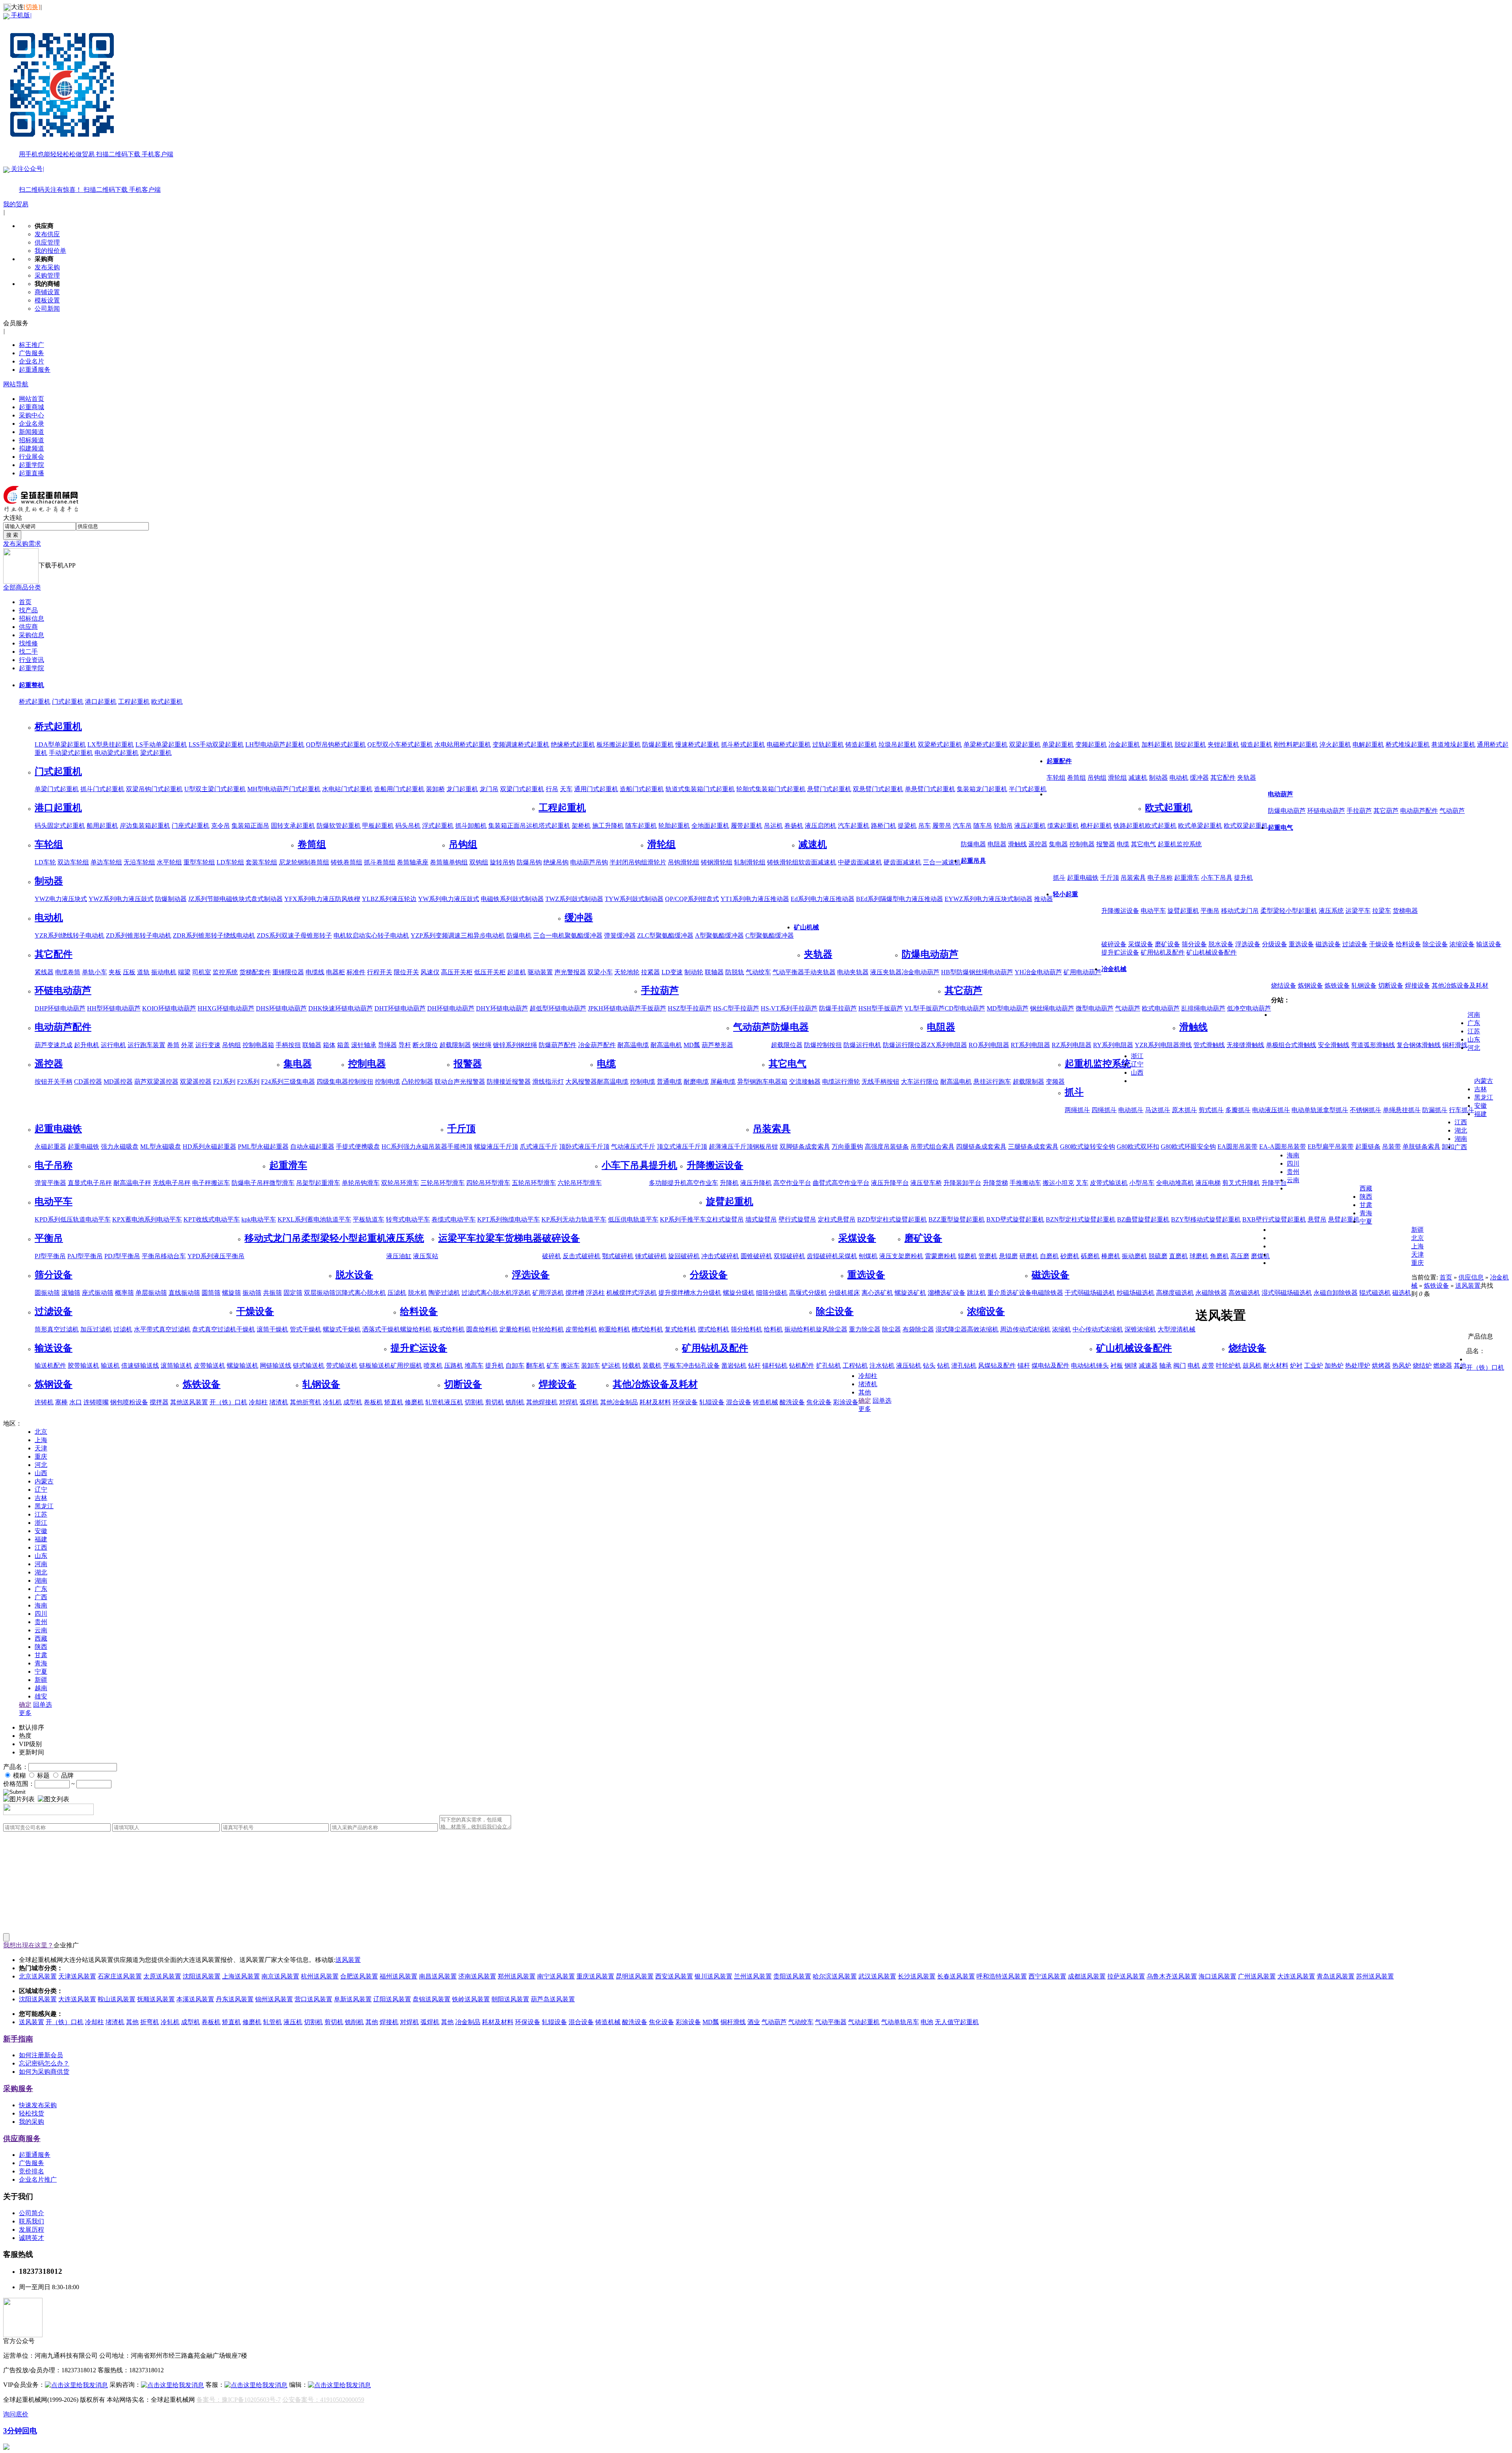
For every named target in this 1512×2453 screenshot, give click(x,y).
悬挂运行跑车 (992, 1081)
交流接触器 (805, 1081)
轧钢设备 (1364, 985)
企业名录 (31, 423)
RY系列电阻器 (1113, 1045)
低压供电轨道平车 (633, 1219)
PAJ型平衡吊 (85, 1256)
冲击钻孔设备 (701, 1365)
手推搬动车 (1025, 1182)
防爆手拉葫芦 (838, 1008)
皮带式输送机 (1109, 1182)
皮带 (1208, 1365)
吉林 (1480, 1089)
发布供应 (47, 234)
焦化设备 (819, 1402)
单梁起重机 (1058, 744)
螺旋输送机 (242, 1365)
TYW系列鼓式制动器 (634, 899)
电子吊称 (1160, 877)
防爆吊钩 (529, 862)
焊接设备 (1417, 985)
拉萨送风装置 (1126, 1976)
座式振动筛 (97, 1292)
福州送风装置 (398, 1976)
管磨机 (987, 1256)
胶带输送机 (83, 1365)
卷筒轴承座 (412, 862)
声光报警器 (469, 1081)
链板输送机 (375, 1365)
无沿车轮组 (139, 862)
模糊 (19, 1775)
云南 (1293, 1180)
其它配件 (1223, 777)
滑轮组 (1117, 777)
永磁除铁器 (1211, 1292)
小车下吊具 (1216, 877)
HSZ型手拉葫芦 (690, 1008)
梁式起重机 (156, 752)
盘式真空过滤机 (214, 1329)
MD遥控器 (118, 1081)
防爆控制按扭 (823, 1045)
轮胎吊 (1003, 825)
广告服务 (31, 353)
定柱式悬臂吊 (837, 1219)
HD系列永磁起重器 (209, 1146)
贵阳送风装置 (792, 1976)
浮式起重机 (438, 825)
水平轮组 (169, 862)
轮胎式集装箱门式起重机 (771, 789)
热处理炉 (1357, 1365)
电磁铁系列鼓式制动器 (512, 899)
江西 (1461, 1122)
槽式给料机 (647, 1329)
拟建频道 (31, 448)
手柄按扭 (288, 1045)
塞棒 (61, 1402)
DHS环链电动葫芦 (281, 1008)
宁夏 (1366, 1221)
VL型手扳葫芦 (924, 1008)
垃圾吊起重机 (897, 744)
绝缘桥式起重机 (573, 744)
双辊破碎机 (789, 1256)
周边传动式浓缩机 (1025, 1329)
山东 (1474, 1039)
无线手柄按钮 (880, 1081)
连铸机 (44, 1402)
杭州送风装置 (320, 1976)
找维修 (28, 643)
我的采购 (31, 2121)
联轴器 (714, 972)
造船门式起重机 (642, 789)
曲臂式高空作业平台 (841, 1182)
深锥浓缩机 (1140, 1329)
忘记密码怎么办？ (44, 2063)
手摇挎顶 (459, 1146)
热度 (25, 1735)
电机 (1194, 1365)
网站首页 (31, 398)
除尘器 (891, 1329)
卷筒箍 (439, 862)
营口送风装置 (313, 1999)
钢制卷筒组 (313, 862)
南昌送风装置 (438, 1976)
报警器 (1105, 844)
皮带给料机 (581, 1329)
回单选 (882, 1400)
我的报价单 (50, 250)
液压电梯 (1208, 1182)
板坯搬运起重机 (619, 744)
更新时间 (31, 1752)
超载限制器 (455, 1045)
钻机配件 (801, 1365)
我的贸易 (15, 204)
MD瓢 (692, 1045)
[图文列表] (53, 1799)
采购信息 (31, 635)
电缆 (1123, 844)
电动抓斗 (1130, 1110)
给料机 (773, 1329)
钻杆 (754, 1365)
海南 (1293, 1155)
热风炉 (1401, 1365)
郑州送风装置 (517, 1976)
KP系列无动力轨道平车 (573, 1219)
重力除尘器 (864, 1329)
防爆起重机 (658, 744)
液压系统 (1331, 910)
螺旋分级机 (738, 1292)
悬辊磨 (1008, 1256)
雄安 (41, 1696)
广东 (1474, 1023)
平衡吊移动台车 (164, 1256)
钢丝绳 (481, 1045)
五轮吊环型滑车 (534, 1182)
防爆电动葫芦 (1287, 810)
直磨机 (1178, 1256)
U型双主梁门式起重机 (215, 789)
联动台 (444, 1081)
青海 (1366, 1213)
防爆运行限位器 (905, 1045)
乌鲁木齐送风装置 (1172, 1976)
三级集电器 (299, 1081)
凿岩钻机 (734, 1365)
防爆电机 (519, 935)
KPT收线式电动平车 (211, 1219)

| Your task |
Repeat only the lines from the beginning of the material through the line containing "拟建频道 (31, 448)", both ends kept, leaving pictures out.

| Task solution |
For every named target in this 1512×2453 screenshot, give click(x,y).
悬挂运行跑车 (992, 1081)
交流接触器 (805, 1081)
轧钢设备 (1364, 985)
企业名录 (31, 423)
RY系列电阻器 (1113, 1045)
低压供电轨道平车 (633, 1219)
PAJ型平衡吊 (85, 1256)
冲击钻孔设备 (701, 1365)
手推搬动车 (1025, 1182)
防爆手拉葫芦 (838, 1008)
皮带式输送机 (1109, 1182)
皮带 (1208, 1365)
吉林 (1480, 1089)
发布供应 (47, 234)
焦化设备 (819, 1402)
单梁起重机 (1058, 744)
螺旋输送机 (242, 1365)
TYW系列鼓式制动器 (634, 899)
电子吊称 (1160, 877)
防爆吊钩 (529, 862)
焊接设备 (1417, 985)
拉萨送风装置 (1126, 1976)
座式振动筛 (97, 1292)
福州送风装置 (398, 1976)
管磨机 (987, 1256)
胶带输送机 (83, 1365)
卷筒轴承座 (412, 862)
声光报警器 (469, 1081)
链板输送机 (375, 1365)
无沿车轮组 (139, 862)
模糊 (19, 1775)
云南 (1293, 1180)
其它配件 (1223, 777)
滑轮组 (1117, 777)
永磁除铁器 (1211, 1292)
小车下吊具 (1216, 877)
HSZ型手拉葫芦 (690, 1008)
梁式起重机 (156, 752)
盘式真空过滤机 (214, 1329)
MD遥控器 (118, 1081)
防爆控制按扭 (823, 1045)
轮胎吊 (1003, 825)
广告服务 (31, 353)
定柱式悬臂吊 (837, 1219)
HD系列永磁起重器 (209, 1146)
贵阳送风装置 (792, 1976)
浮式起重机 (438, 825)
水平轮组 (169, 862)
轮胎式集装箱门式起重机 (771, 789)
热处理炉 (1357, 1365)
电磁铁系列鼓式制动器 (512, 899)
江西 (1461, 1122)
槽式给料机 (647, 1329)
拟建频道 (31, 448)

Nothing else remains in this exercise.